Aku pun duduk di kursi kembali. Kali ini kak Haru juga menemaniku duduk. Jadilah aku sedikit bergeser dan duduk di antara mereka berdua. Kak Haru mempersilakan ‘orang itu' untuk melanjutkan ceritanya.
“Sepanjang di tempat rehabilitasi, Loko belajar untuk menerima kenyataan hidup. Dia mulai memahami betapa berartinya anak dan istrinya saat berada disisinya. Seandainya saja waktu dapat diputar kembali, dia tidak ingin menjadi orang yang sabar, tetapi orang yang langsung bertindak tegas kepada istri dan anaknya. Loko ingin jauh lebih sabar dan menjadi orang yang bisa diandalkan, bukannya malah ikut bertengkar dan melarikan diri dari kenyataan dengan memakai narkoba. Keluarga adalah segalanya. Keluarga merupakan tempat dimana kita berbagi kebahagiaan, tempat saling mendukung, dan saling melengkapi satu sama lain.”
“Tolong agak sadar sedikit. Bukankah filosofi anda tentang keluarga itu sedikit berbeda dengan apa yang anda katakan tadi ya? Keluarga itu hanyalah alat yang bisa dimanfaatkan sebagai penopang hidup. Keluarga hanyalah boneka hidup yang bisa disiksa sampai mati,” ungkapku dengan mata membelalak. Kak Haru menarik lenganku dan memintaku untuk kembali tenang. Namun aku masih terus melotot ke arah ‘orang itu' dengan mata nanar. “Benar kan?!” bentakku lagi.
Pria itu menganggukkan kepala dengan begitu pasrah.
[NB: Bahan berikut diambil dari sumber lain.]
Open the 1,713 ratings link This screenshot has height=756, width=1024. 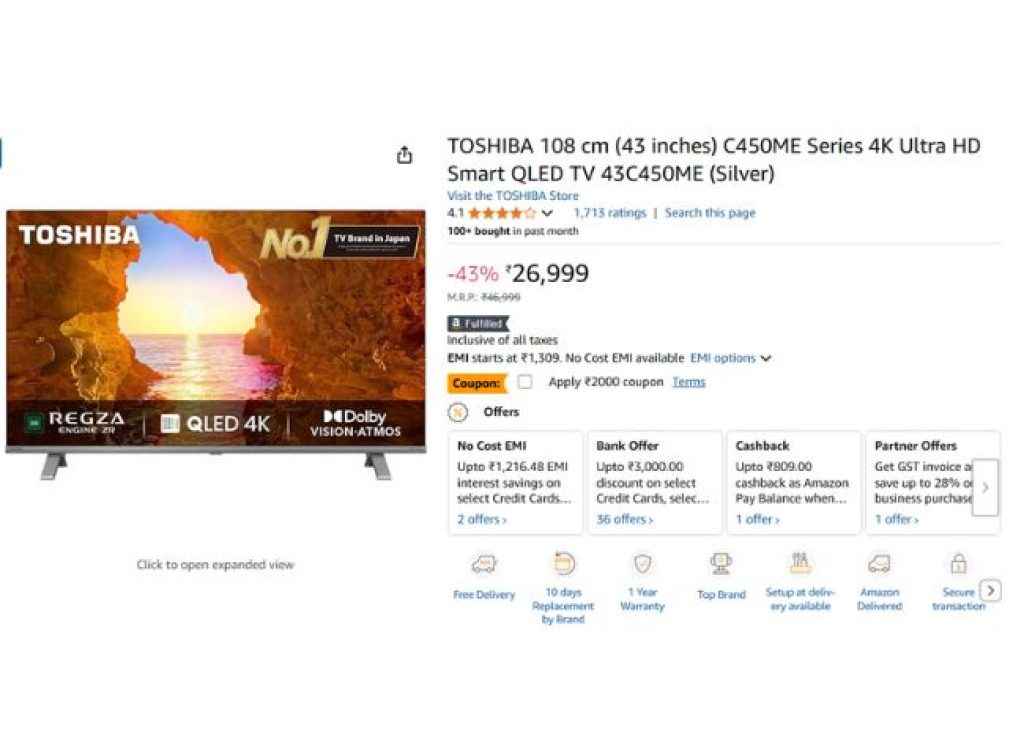tap(609, 213)
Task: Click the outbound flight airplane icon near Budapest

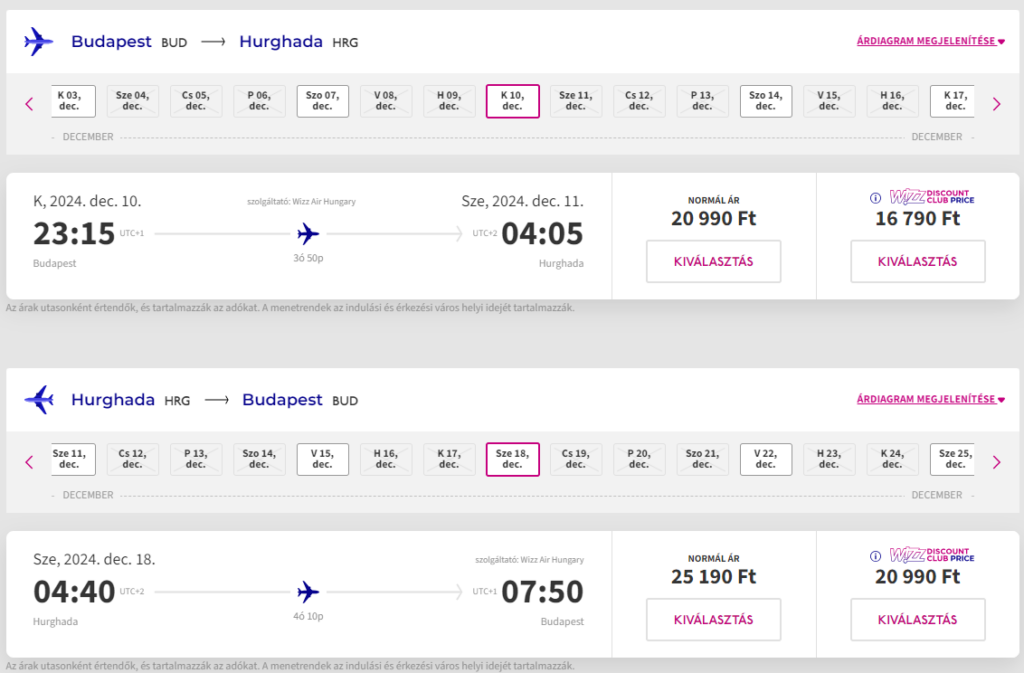Action: pos(39,42)
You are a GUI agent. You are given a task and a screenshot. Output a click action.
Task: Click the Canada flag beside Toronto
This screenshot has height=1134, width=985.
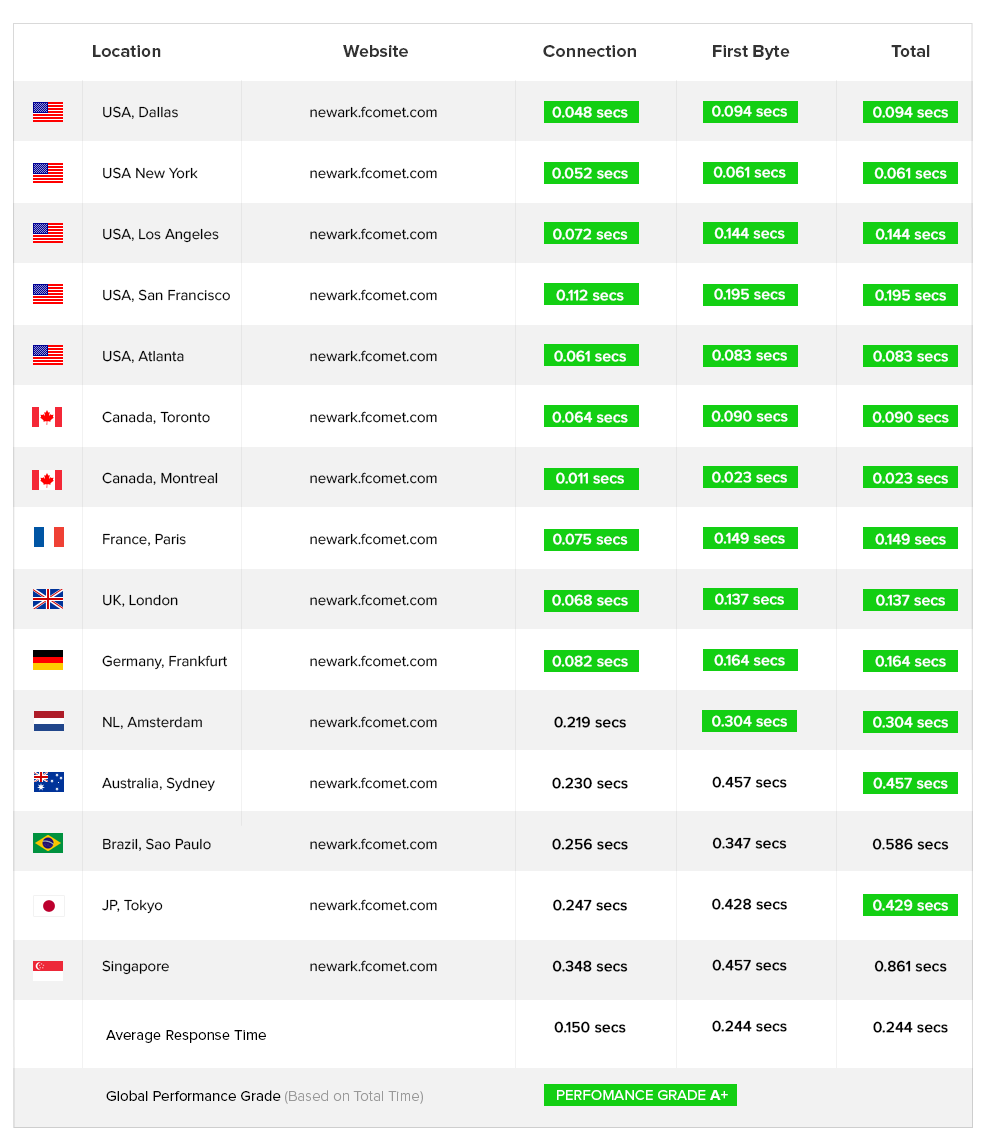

Aku kembali melihat ke depan dengan senyum kemenangan. Kemudian tidak disangka, pria itu berbicara lagi, “Ayah menyadari bahwa saat kita bertiga berada di dalam satu rumah. Di tengah musim salju menerpa, ayah tidak pernah merasa kedinginan. Namun kini saat musim semi berlalu pun, ayah merasakan kedinginan dan kehampaan. Ayah tahu penyesalan datang terlambat. tetapi ayah ingin menebus kesalahan ini dengan membangun hubungan baik dengan kamu dan mama, nak.”
Aku tidak sanggup lagi mendengar permintaan maafnya yang terus saja terngiang di telingaku. Bahkan saat ini dia ingin menebus kesalahan atas apa yang sudah dilakukannya selama bertahun-tahun. Memangnya apa yang bisa dia perbaiki sekarang? Hanya dirinyalah yang rusak. Sedangkan aku dan mama sudah memiliki kebahagiaan sendiri. Kehadirannya lagi hanyalah menjadi pengganggu di kehidupan kami sekarang.
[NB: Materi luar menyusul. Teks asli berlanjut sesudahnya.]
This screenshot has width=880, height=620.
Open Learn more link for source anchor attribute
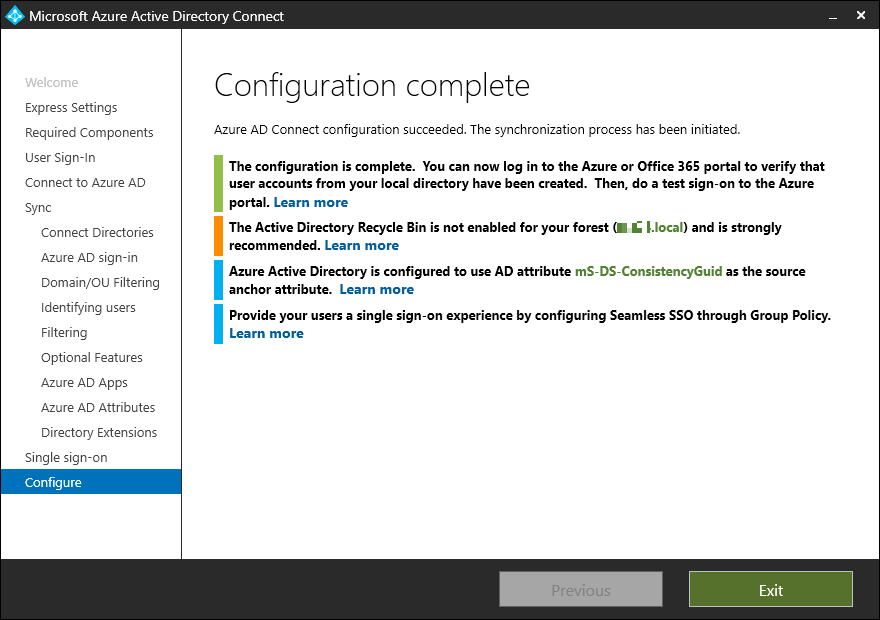tap(376, 289)
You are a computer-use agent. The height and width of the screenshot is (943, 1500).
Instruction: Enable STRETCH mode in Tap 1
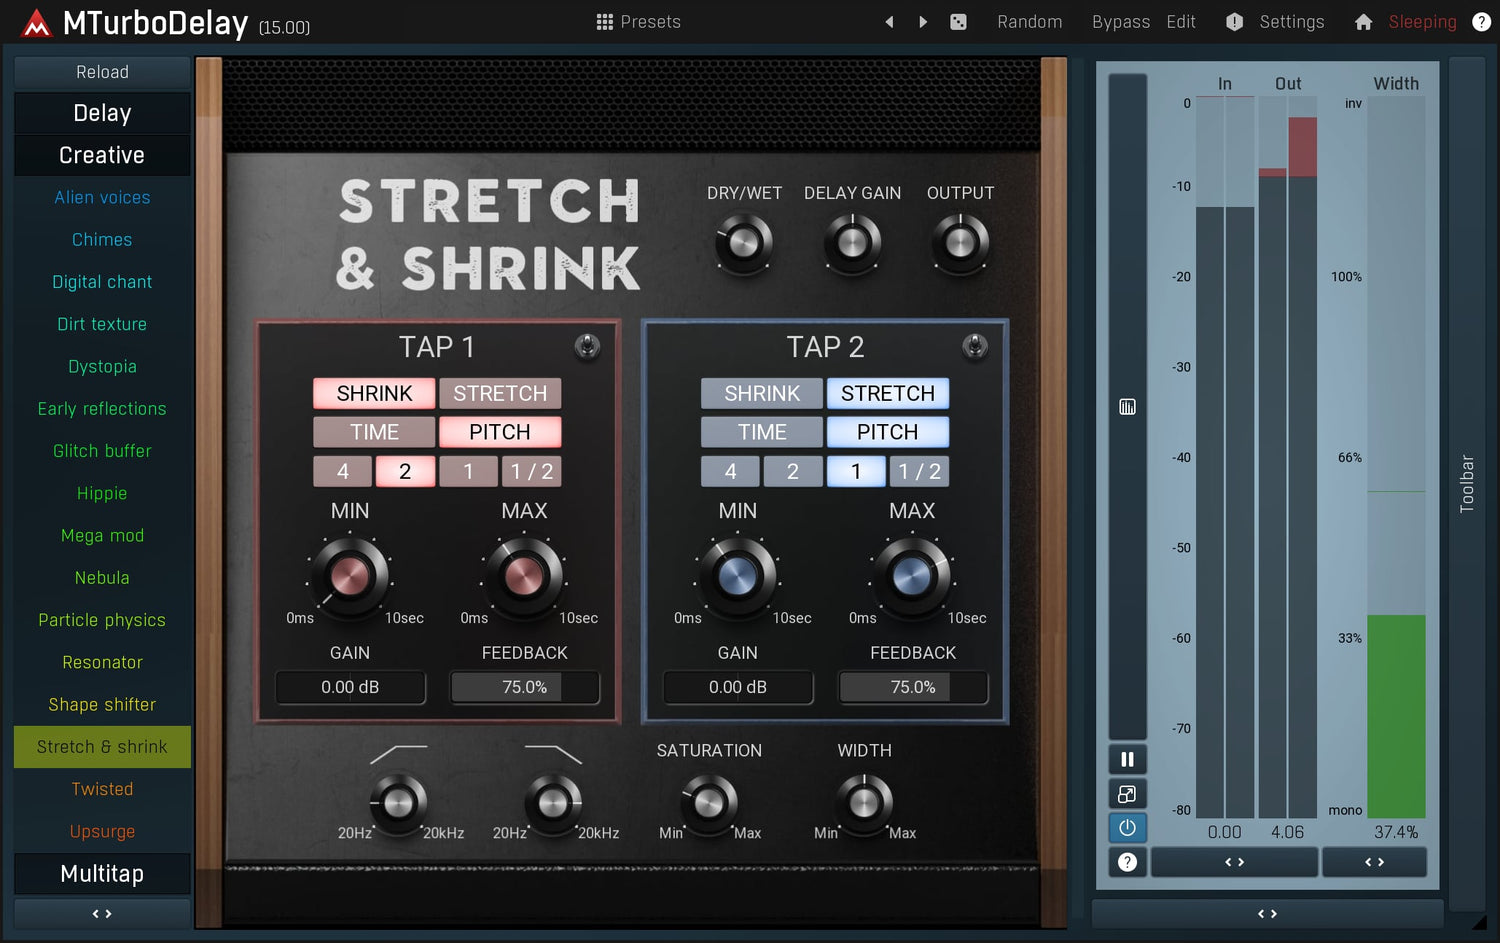click(x=500, y=394)
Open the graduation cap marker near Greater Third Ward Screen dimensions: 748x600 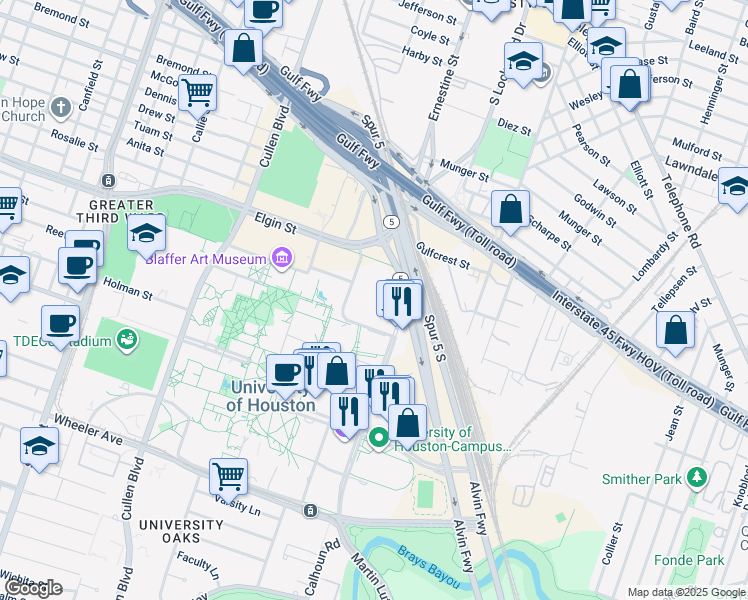pos(147,233)
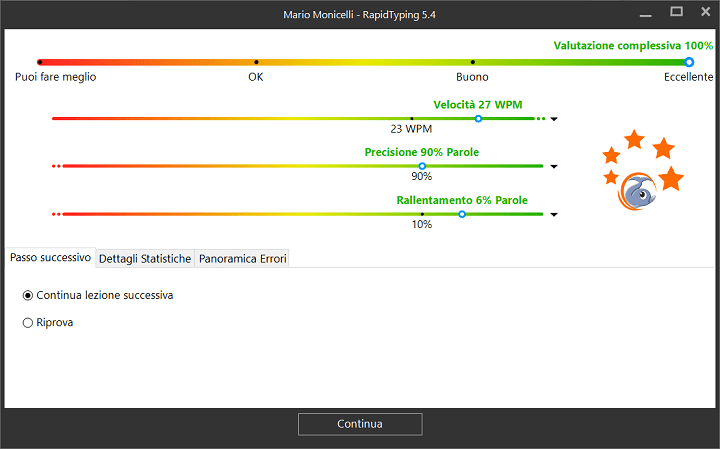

Aku pun berdiri dan menatap matanya yang sembab untuk terakhir kalinya, “Tebus kesalahan itu dengan tidak lagi mendekatiku dan mama. Pergi sejauh mungkin dari hidup kami.”
Setelah itu aku pun pergi sambil terus tertawa pahit. Aku bisa mendengar suara kak Haru yang terus saja memanggilku untuk kembali. Tetapi aku terus berjalan tanpa menoleh ke belakang lagi.
***
Sore itu Yumi sedang belajar bersama dengan Zeno di ruang tamu. Terlihat Zuna yang berpura-pura memainkan ponselnya sembari duduk santai di atas sofa. Diam-diam matanya terus saja memperhatikan gerak-gerik Yumi dan kakaknya. Setelah mengajari Yumi beberapa kata tentang peribahasa, kini giliran Zeno yang belajar membaca catatan yang sudah disiapkan oleh Yumi sebelumnya.
“Choto ki iiitemmo i desuuu ka?” Zeno mulai bertanya kepada gadis yang duduk di sebelahnya. Yumi tersenyum tipis saat mendengar cara bertanya Zeno yang menurutnya agak kacau.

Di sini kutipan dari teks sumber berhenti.